■ Given request: Copy out every line of the data below, and shift each coordinate by adding 44 to it. Leave all other text and numbers as they are.

--- start ---

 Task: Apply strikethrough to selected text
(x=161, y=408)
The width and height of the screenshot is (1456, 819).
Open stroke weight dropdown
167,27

--- end ---

■ Result:
 Task: Apply strikethrough to selected text
(x=205, y=452)
The width and height of the screenshot is (1456, 819).
Open stroke weight dropdown
211,71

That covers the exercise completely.